Three Senior Advocates of Nigeria – Femi Falana, Ebun-Olu Adegboruwa, and Ifedayo Adedipe – have asked the regime of the President, Major General Muhammadu Buhari (retd.) to quickly set in motion, dialogue process with the various secessionist groups and arrowheads in the country.
In separate interviews with The PUNCH, the senior advocates said the Federal Government does not have an option but to dialogue with the separatists.
The Attorney-General of the Federation and Minister of Justice, Abubakar Malami (SAN) had said the government won’t rule out a political solution to resolve the crisis surrounding separatist agitations in Nigeria.
Growing dissatisfaction, disaffection, and perceived injustice have fueled secessionist agitations in Southern Nigeria of late. While Sunday Adeyemo aka Sunday Igboho is an arrowhead of Yoruba Nation in the South-West, embattled Nnamdi Kanu leads the proscribed secessionist group, the Indigenous People of Biafra in the South-East.

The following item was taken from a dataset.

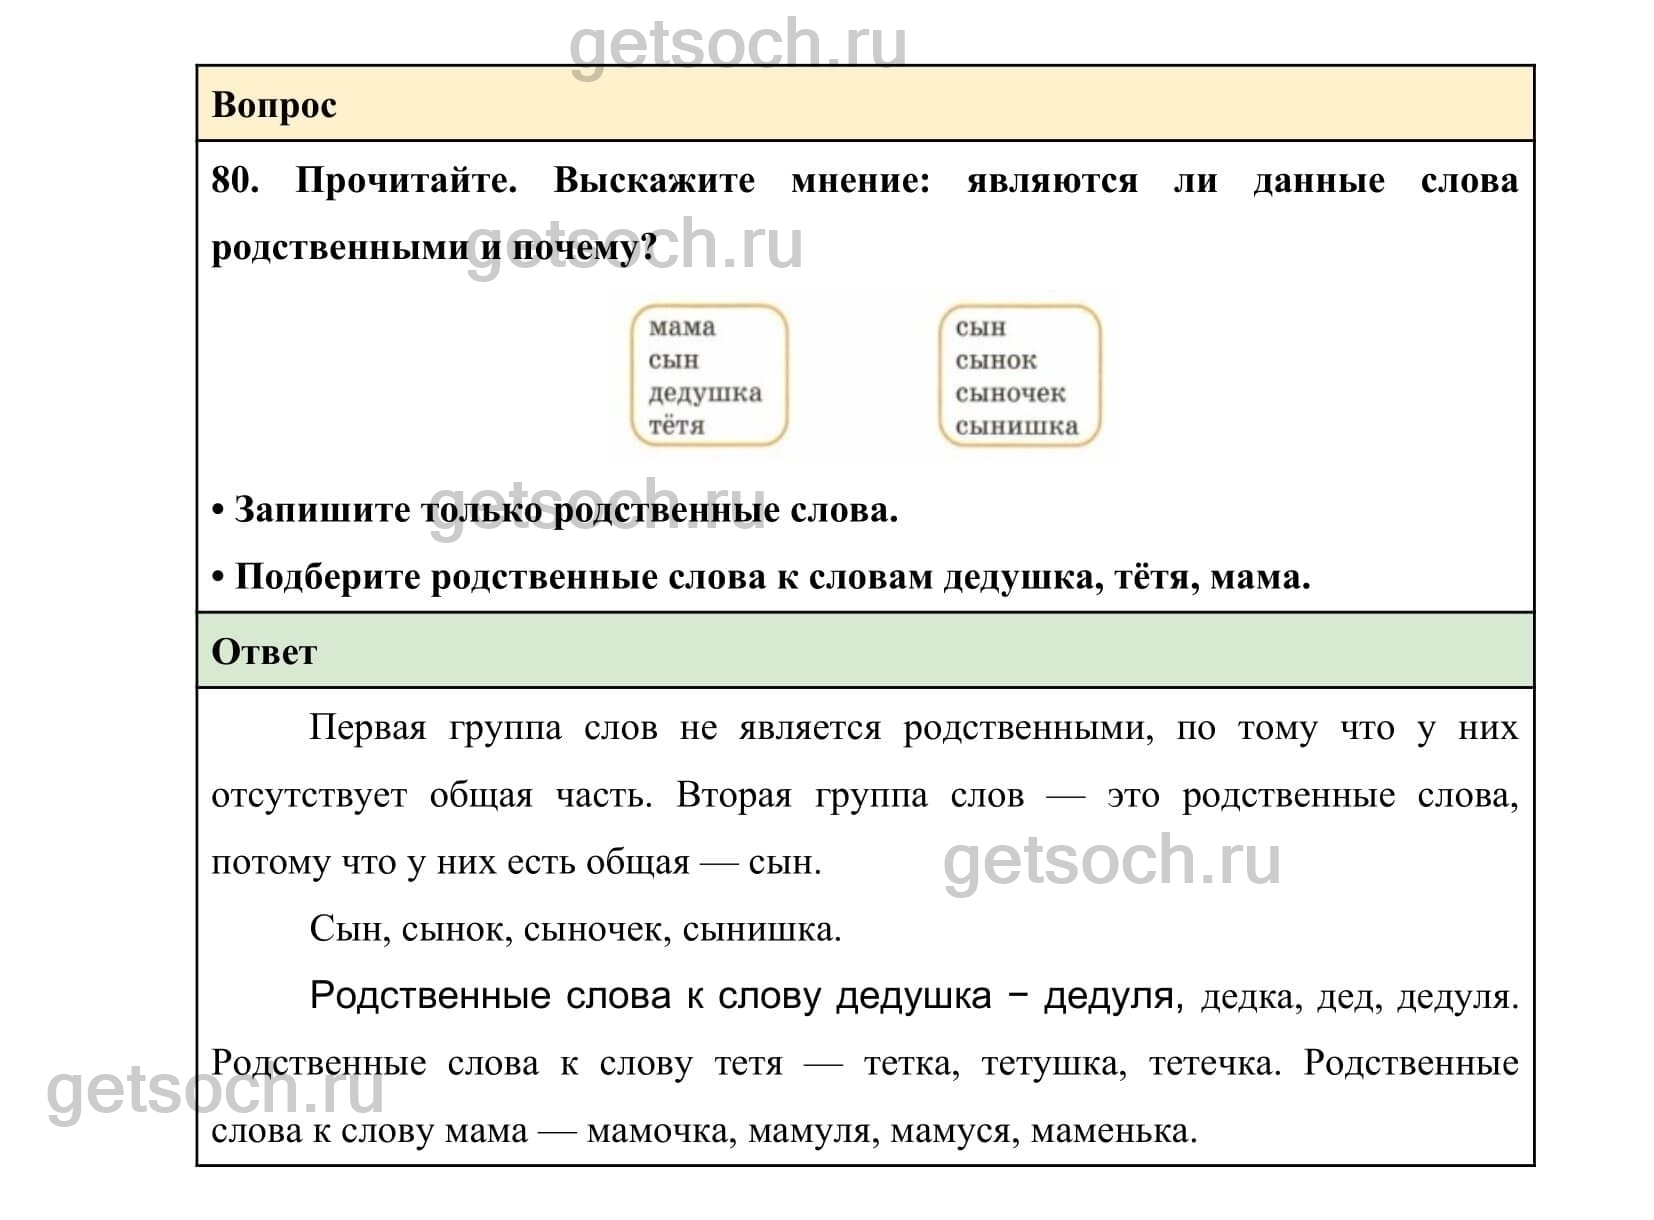Viewport: 1654px width, 1220px height.
Task: Select exercise number 80
Action: click(234, 181)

Kanu, who has been in the custody of the Department of States Service since he was re-arrested from a foreign country in June 2021, is facing terrorism and treasonable charges before Justice Binta Nyako of the Federal High Court in Abuja.

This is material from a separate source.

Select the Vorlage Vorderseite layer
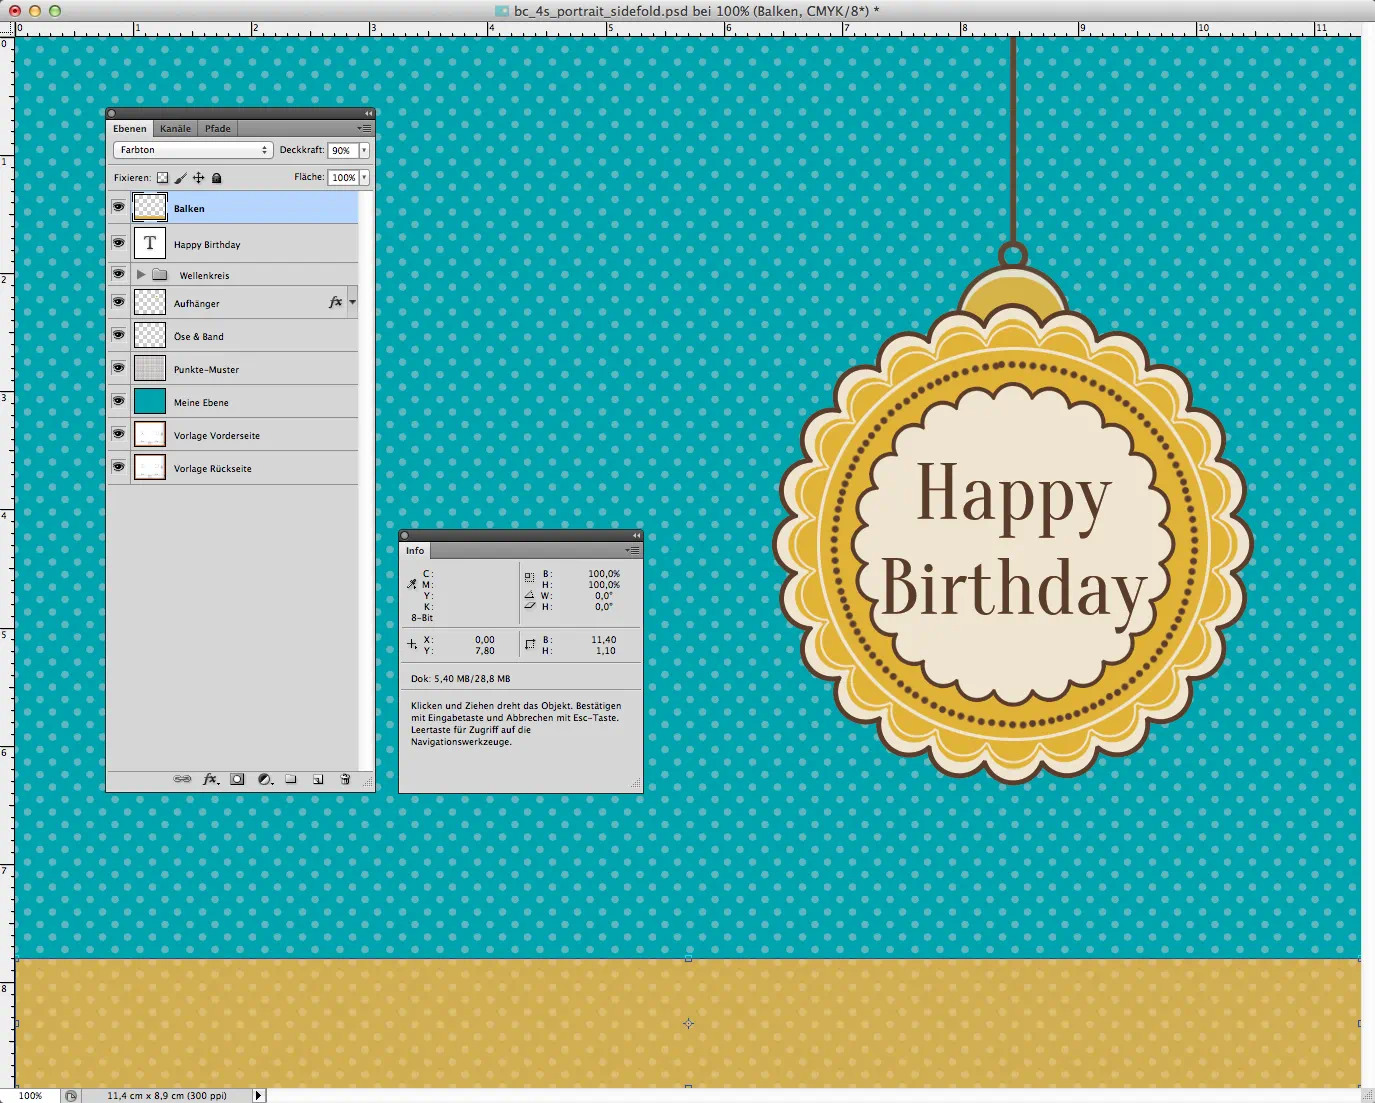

On the other hand, Igboho, whose Ibadan home was raided on July 1, 2021, around 1am, has been in a Beninese detention facility since July 19, 2021. The agitator was arrested while he tried to escape to Germany after he was declared wanted by the secret police. He was reportedly arrested by the Interpol at the Cotonou airport at the behest of the Buhari government.
When asked whether the Buhari government was considering political solution to resolve the secessionist agitation in the country, Malami had said, “As far as the security situation is concerned and as far as governance and this administration is concerned, you cannot rule out all possibilities. But crime is a crime; there are criminal undertones associated with certain conducts, you cannot away the rights of the government to take steps with particular regards to ensuring that the people are brought to book.”
Reacting in an interview with our correspondent, Falana said the government has no option that to employ political solution to solve the challenges.
Falana said, “That (political solution) has been the demand of many concerned citizens and the government has to speed up that process because the government has no choice but to embark on political solution because outright force cannot win the battle.
“It is the battle of the mind, an ideological battle. If a group of young people say, ‘We are frustrated with the mismanagement of the resources of the country’, we want to break away. What is required of the government is to try and woo them back to convince them to continue to repose confidence in the corporate existence of Nigeria and that campaign can only be won if there is an assurance that justice will be done to all manners of people in the country.”